Anthropic’s accusation that Chinese AI giant Alibaba orchestrated a distillation attack to acquire Claude’s capabilities could spur enterprises to be more diligent about the information and data shared when using AI models like Claude, Gemini and GPT.
The AI lab sent a letter on June 12 to U.S. senators Tim Scott and Elizabeth Warren, claiming that Alibaba created 25,000 fake accounts to access Claude, as first reported by The Wall Street Journal. The Chinese vendor allegedly accessed some of the AI model’s capabilities, such as agentic reasoning, software engineering and long-horizon tasks. Anthropic also said that operators linked to Alibaba’s Qwen AI lab used the accounts to run nearly 30 million exchanges from April to June.
Alibaba did not immediately respond to a request for comment.
What Matters to Enterprises
Distillation — a form of AI model training in which a “student” model learns from a larger “teacher” model — is somewhat common. Anthropic rival OpenAI also claimed that Chinese AI vendor DeepSeek extracted data from its models. So, the main takeaway for enterprises should be how to ensure the information they provide to AI labs using the different models used is protected, according to said Kashyap Kompella, CEO and founder of RPA2AI Research.
“Beyond the Anthropic-Alibaba distillation allegation, enterprises should be more concerned about their own AI leakage risks,” Kompella said.
He added that public-facing AI applications can leak sensitive information about business logic, customer data, documents, prompts, embeddings and proprietary workflows. Moreover, distillation itself is not inherently bad and is used by enterprises, AI labs and researchers.
“Once a frontier model is exposed through an API, the attack surface is not only cybersecurity in the traditional sense,” Kompella said. “The model’s outputs themselves become a strategic asset that others may try to capture.”
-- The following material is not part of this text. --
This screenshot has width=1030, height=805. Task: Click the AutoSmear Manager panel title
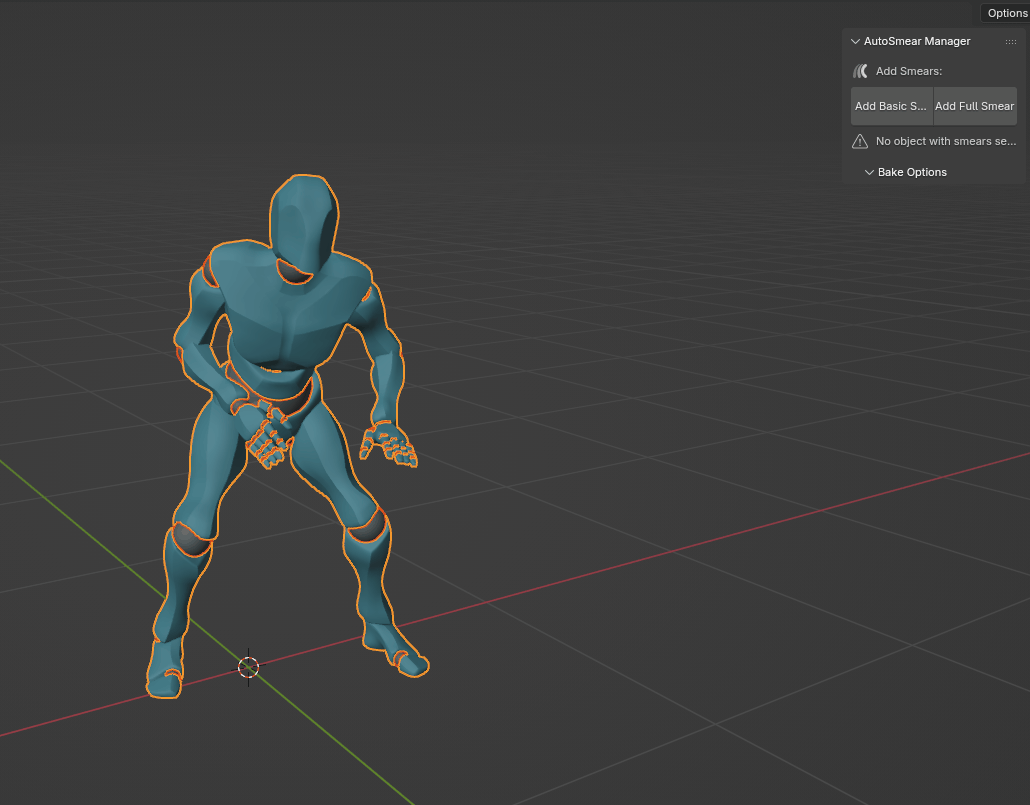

For enterprises, the main concern should be about the teacher models they are using, the data that is generated and whether the outputs can be stored and used for training.
How it Affects Alibaba
While Anthropic said Alibaba’s alleged distillation is the largest known to date, the vendor is no stranger to alleged distillation attacks by Chinese vendors. In February, the AI lab accused DeepSeek and Chinese AI vendors Minimax and Moonshot AI of harvesting Claude coding, reasoning and alignment capabilities. However, the Anthropic said Alibaba’s alleged attack is the largest known to date.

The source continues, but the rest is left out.